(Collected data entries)
_ _ _ _
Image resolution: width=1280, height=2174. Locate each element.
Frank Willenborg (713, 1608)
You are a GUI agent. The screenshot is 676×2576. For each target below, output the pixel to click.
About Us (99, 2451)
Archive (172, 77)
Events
_ _ _ _
> _Goal of the exercise_
Repeat the whole of the data above exactly, keeping every word.

> _Task solution_
Image resolution: width=1280, height=2174. Locate each element.
Frank Willenborg (713, 1608)
You are a GUI agent. The screenshot is 676×2576. For each target below, output the pixel to click.
About Us (99, 2451)
Archive (172, 77)
Events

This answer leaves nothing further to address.